§ O que fazer: Reproduza fielmente o trecho do texto sobre o livro Bending Steel que abre com as palavras "Bending Steel. Aldo" e fecha com "de conjunto. (Mais)".
-------- Excerto do texto
16 de dezembro de 2015

Bending Steel. Aldo J. Regalado (University Press of Mississippi)

Para Regalado, os super-heróis são “seres da imaginação”. Nesse sentido, eles não possuem em si mesmos princípios ideológicos ou culturais absolutos, mas são antes figuras que são empregues em vários usos e contextos. Este autor não olha para estas personagens como figuras salvíficas, à la Grant Morrison, uma vez que entende de modo sério as limitações intrínsecas às criações da cultura em relação ao poder sistémico, como ele diz. Sendo a modernidade entendida como uns grilhões de aço, porém, essas figuras são metáforas “com criatividade, inteligência, sensibilidade, inclusividade e dedicação suficiente” para as dobrar (228). Mas para entender os instrumentos com que o farão, e o modo como têm respondido ao curso da história, é preciso percorrer os passos para trás e ter uma visão de conjunto. (Mais) 
Este livro tenta um acto de equilíbrio extremamente curioso. Por um lado, a figura do super-herói é aliada a modelos literários que a antecedem, e que com efeito criaram o molde do qual ela sairia mais tarde, sobretudo no que diz respeito aos traços de masculinidade, individualismo, abnegação em nome da missão, e questões afectas igualmente à etnicidade, já que os heróis, preenchendo o papel do “americano ideal”, não apenas seguem cegamente uma sua noção preconcebida, como a dilatam, distorcem, transformam e, em última instância, influenciam. Por outro, ela é estudada na sua vida “interna”, isto é, nos desenvolvimentos conceptuais e actanciais que foi sofrendo ao longo de setenta anos de “uso”. Como denominador comum de todo esse edifício está a ideia de “modernidade” (e, necessariamente, de “pós-modernidade”), e a maneira como ela dialoga com a realidade americana: nessa fricção, o super-herói terá um determinado comportamento, e é isso o que é estudado por Aldo J. Regalado.

O autor, portanto, está menos interessado numa definição essencialista ou de elementos constituintes (um trabalho já cumprido por Peter Coogan, por exemplo), mas antes numa sua descrição histórica, olhando para raízes recuadas na cultura nacional. Recentemente, surgiram mais dois títulos afectos à história deste tipo de personagem, a saber, On the Origin of Superheroes, de Christopher Gavaler, e The Superhero Costume, de B. Brownie e D. Graydon, sobre os quais falaremos mais tarde. O primeiro parece focar-se porém em contextos históricos menos dilatados do que o caso de Regalado, assim como concentrar-se nos elementos constituintes da figura. O segundo, elegendo a questão dos uniformes, trilhará decerto um caminho bem distinto, quase semiótico, de cada elemento que compõe o uniforme.
----------------
-------- Informação registada
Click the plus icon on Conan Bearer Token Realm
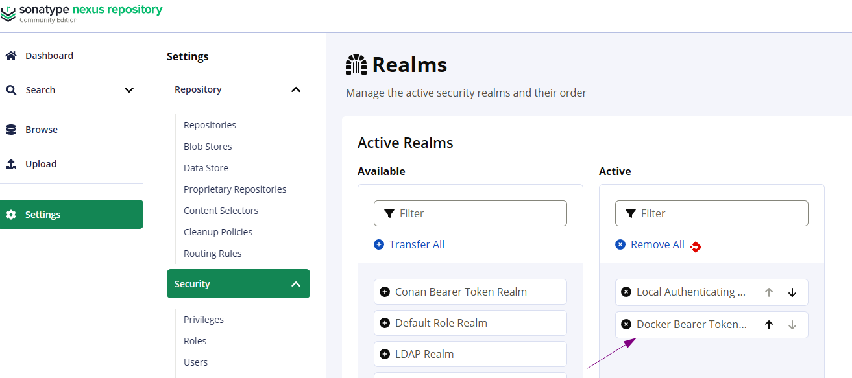Image resolution: width=852 pixels, height=378 pixels. (385, 292)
----------------
§ Resposta ao exercício:
Bending Steel. Aldo J. Regalado (University Press of Mississippi)

Para Regalado, os super-heróis são “seres da imaginação”. Nesse sentido, eles não possuem em si mesmos princípios ideológicos ou culturais absolutos, mas são antes figuras que são empregues em vários usos e contextos. Este autor não olha para estas personagens como figuras salvíficas, à la Grant Morrison, uma vez que entende de modo sério as limitações intrínsecas às criações da cultura em relação ao poder sistémico, como ele diz. Sendo a modernidade entendida como uns grilhões de aço, porém, essas figuras são metáforas “com criatividade, inteligência, sensibilidade, inclusividade e dedicação suficiente” para as dobrar (228). Mas para entender os instrumentos com que o farão, e o modo como têm respondido ao curso da história, é preciso percorrer os passos para trás e ter uma visão de conjunto. (Mais)